Há
canalhas de todo o tipo e espécie, mas existe um lugar especial no inferno para
aqueles que estão celebrando a partida de Jean Willys e seu infortúnio. Nunca excluí
ninguém por pensar diferente de mim, preciso que a minha visão de mundo seja
questionada, porém isso às vezes tem um preço. Deparei com uma postagem, de um
sujeitinho pusilânime que compartilhou a notícia da renúncia do deputado do
Psol com a legenda “coloque aqui sua risada opressora”. É indescritível a
raiva, misturada à tristeza e o embrulho no estômago de nojo que isso me
causou, minha primeira reação foi a de ter ganas de torcer o pescoço do
sujeitinho, mas simplesmente ceder a nossa sanguinolência atávica apenas me
faria pior do que ele, não, é preciso refletir, pois ele é legião.
O
“homem de bem” é em geral um legalista, que deseja leias draconianas, pena de
morte, e nutre um desejo perverso pela destruição do outro, desejo sintetizado
na frase “bandido bom é bandido morto”, ele anseia com todo o ardor o retorno
da Lex Taliones, todavia, celebra o infortúnio de Jean. O que ele está a
celebrar? Em primeiro lugar ele comemora o resultado de muitos crimes: calúnia,
difamação, injúria e ameaça, esta última com pena de detenção de um a seis
meses ou multa. Jean é vítima há anos de uma enxurrada de calúnias e ataques de
ódio apenas pelo fato de defender as suas ideias. Ele é o único homossexual
assumido no congresso. É evidente que ele não é o único gay do congresso, há
gays à esquerda e a direita entre nossos congressistas, mas eles preferem
permanecer no armário, justamente para não passar pelo que Jean sofre, quem
pode culpá-los? O espírito do “homem de bem”, jamais abandonou o período
colonial, por essa época a lei era decidida por uma assembleia de homens de bem,
todos brancos e senhores de engenho, que decidiam assuntos de vida e morte. Por
mais de trezentos anos a tortura foi algo normal e cotidiano, negros escravos
eram cruelmente torturados e assassinados ao bel prazer desses gentishomens. O homem
de bem atual sente em seu íntimo uma saudade inconfessável dessa realidade,
pois se fossem realmente legalistas, compreenderiam que o império da lei
implica isonomia, igualdade e que mesmo seus oponentes estão amparados pela
lei, ela é cega.
O
“homem de bem” também não é um democrata, pois se tivesse um pingo de
republicanismo saberia que é um golpe duríssimo a nossa democracia um
representante eleito do povo não se sentir seguro para debater suas ideias.

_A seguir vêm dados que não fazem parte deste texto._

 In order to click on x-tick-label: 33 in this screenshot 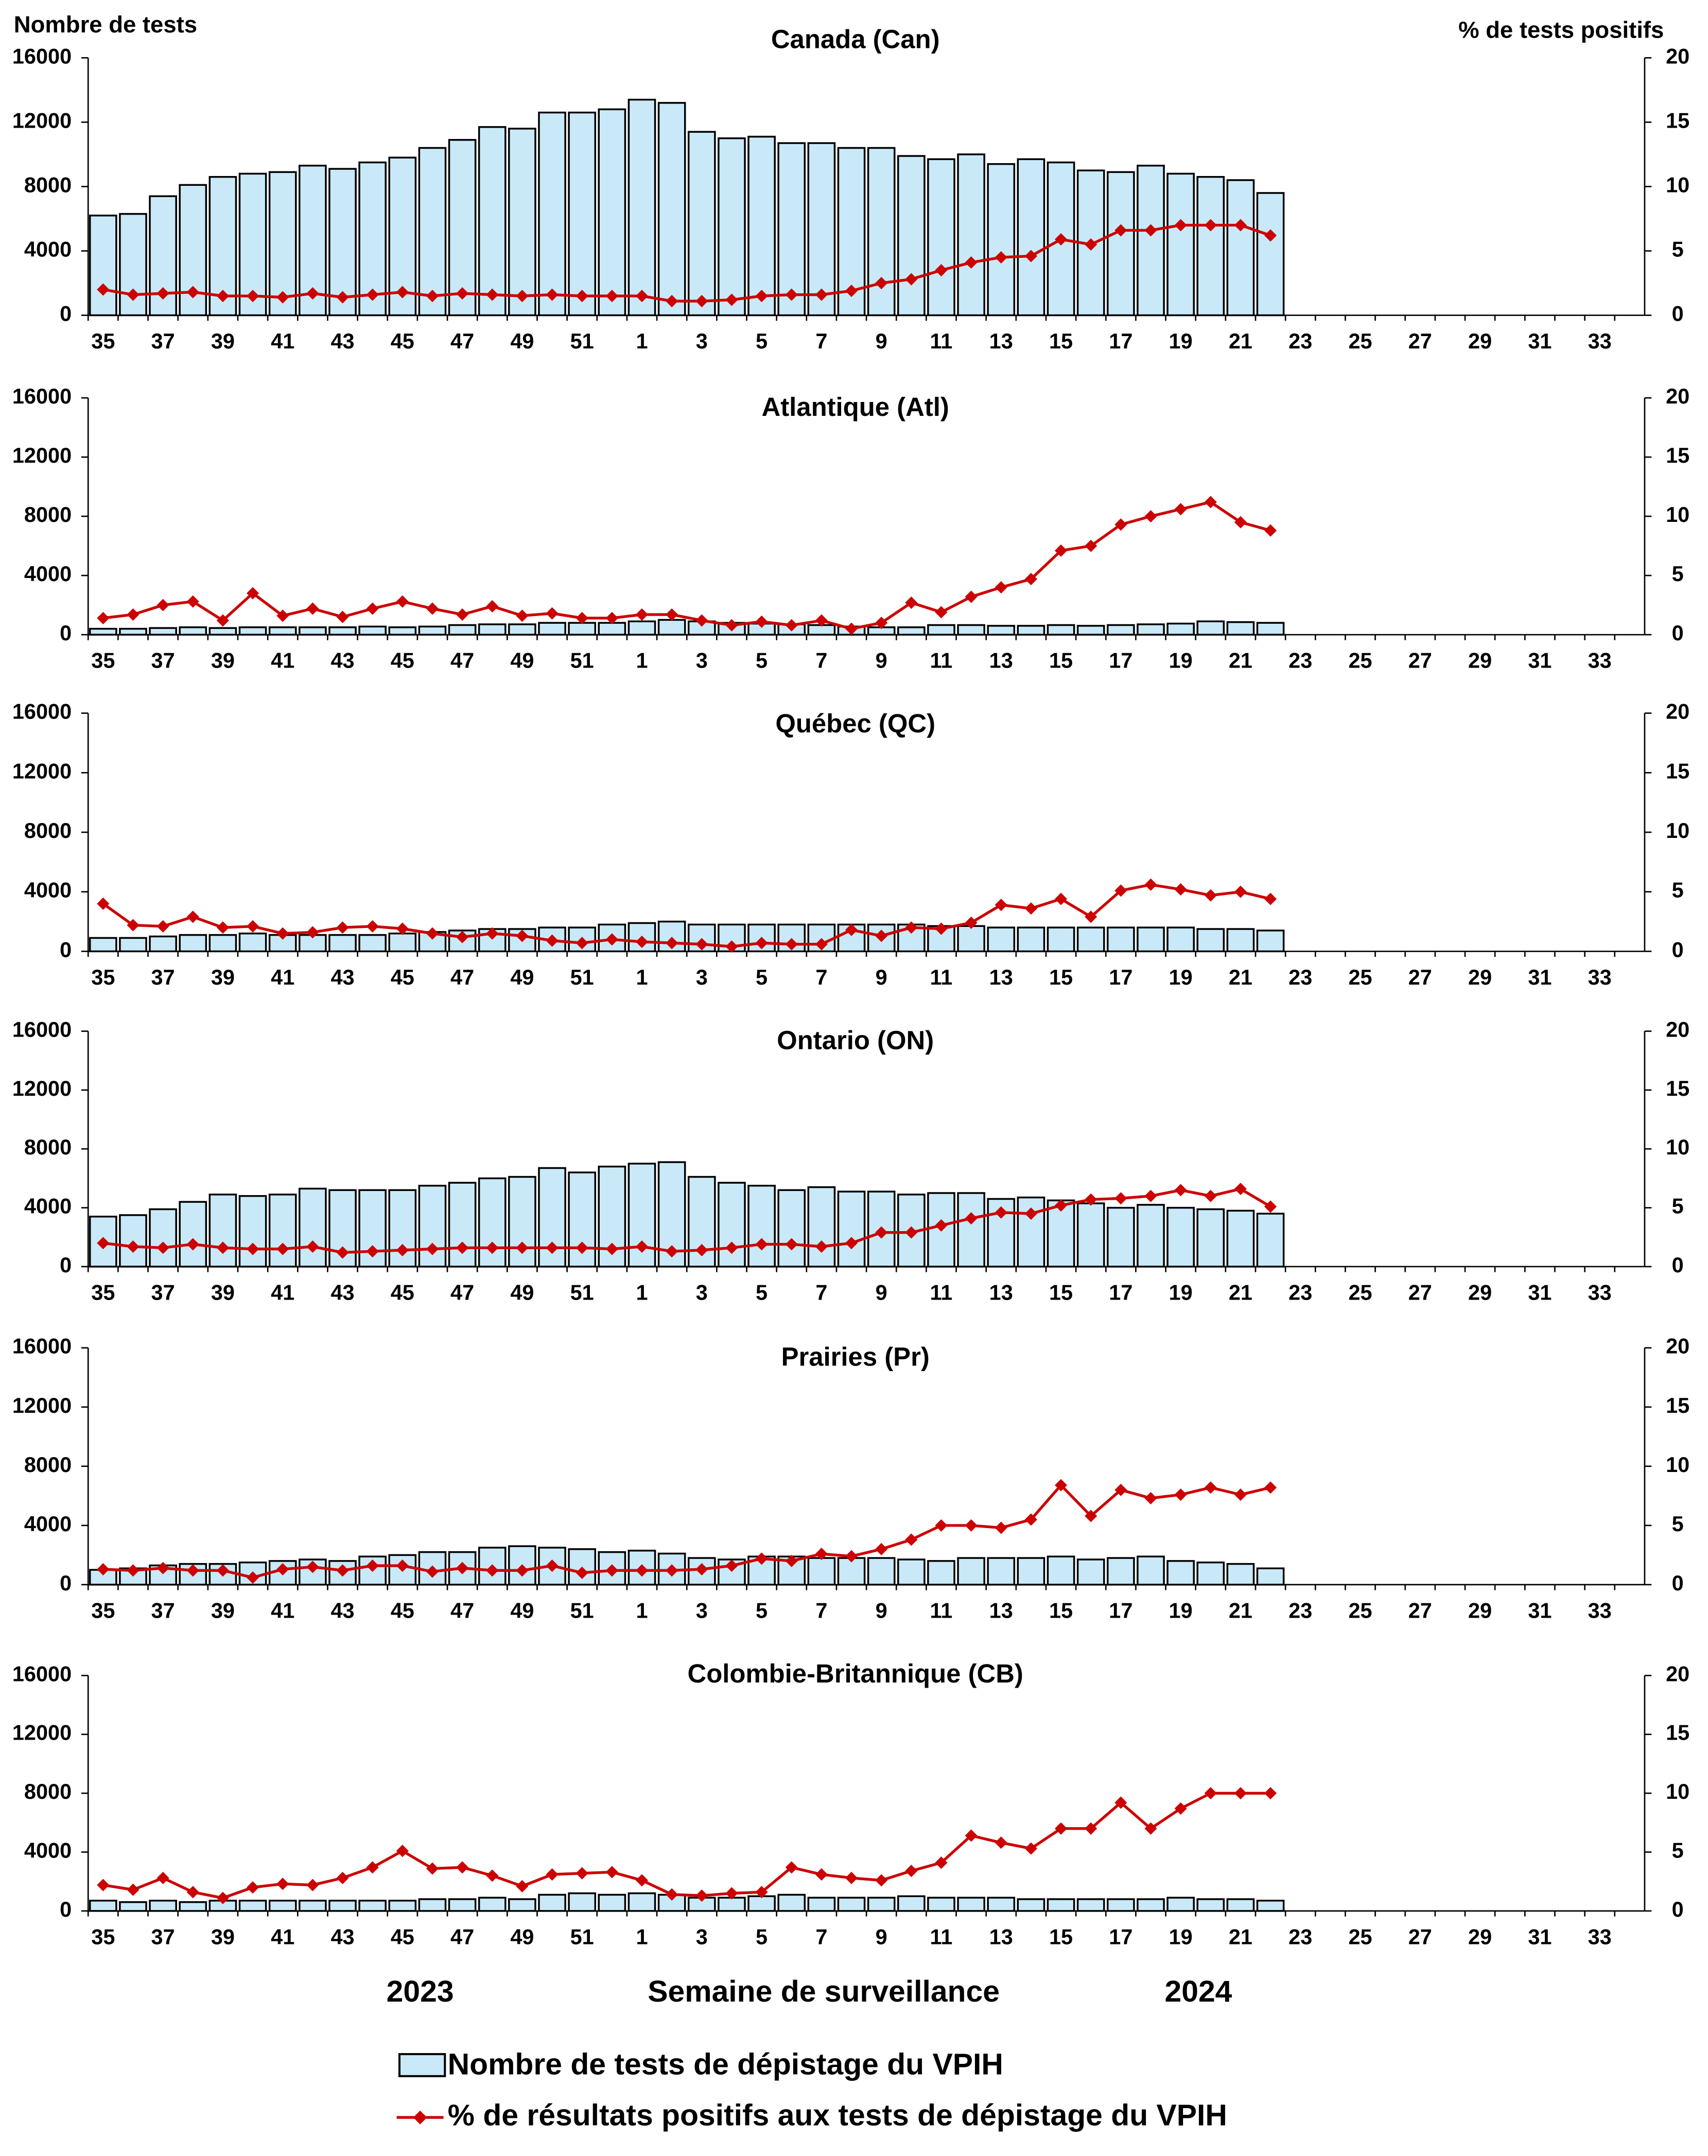, I will do `click(1600, 660)`.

Jean tem toda razão em termer, Marielle foi morta, brutalmente assassinada,
Freixo escapou por muito pouco, e a família do nosso presidente tem ligações
intestinas com os milicianos que provavelmente estão implicados nesses crimes.
Se não somos capazes de garantir a integridade de um representante eleito do
povo, imagine uma pessoa comum? A própria liberdade de expressão sofre um duro
golpe, mas o “homem de bem” não quer direitos, a liberdade de expressão conquistada
pelas revoluções burguesas soa para ele como um exagero, o direito a voz e a
integridade física deve ser um privilégio de uns poucos, e esses poucos devem
deter o poder de calar e matar os demais: negros, judeus, gays, esquerdistas...
A lista é longa.
O
“homem de bem” é uma abominação moral, pois Jean é um homem de carne e sangue,
que sofre diariamente calúnias e ameaças por defender um grupo que sofre há
décadas sob o jugo desses senhores de engenho redivivos, nem posso começar a
imaginar os danos psicológicos que uma dieta diária de ameaças causaram e
causam a ele, é preciso ter uma perversidade monstruosa para não lamentar que
um outro homem, como eu, que pensa, sente e sofre, seja submetido a tal tortura.
Meu primeiro ímpeto, como já lhes disse, foi esganar o sujeitinho, mas não é
isso que caracteriza o que nos torna humanos, essa violência está inscrita nos
genes de todos os primatas, o que nos faz humanos é a nossa “loucura”, como
disse Zizek, a literatura, a arte, poesia, filosofia. A capacidade que temos de
amar, de imaginar, de ponderar e enxergar para além de nossa mesquinharia
patética e de sentir que o infortúnio de Jean é um mal que nos assola a todos.
Jean, você lutou uma luta desigual, sangrou todos os dias, fez mais do que
qualquer um de nós faria, vá em paz, e viva, viva bem, essa é a nossa vingança,
essa é a nossa resposta: a vida. Viva Jean!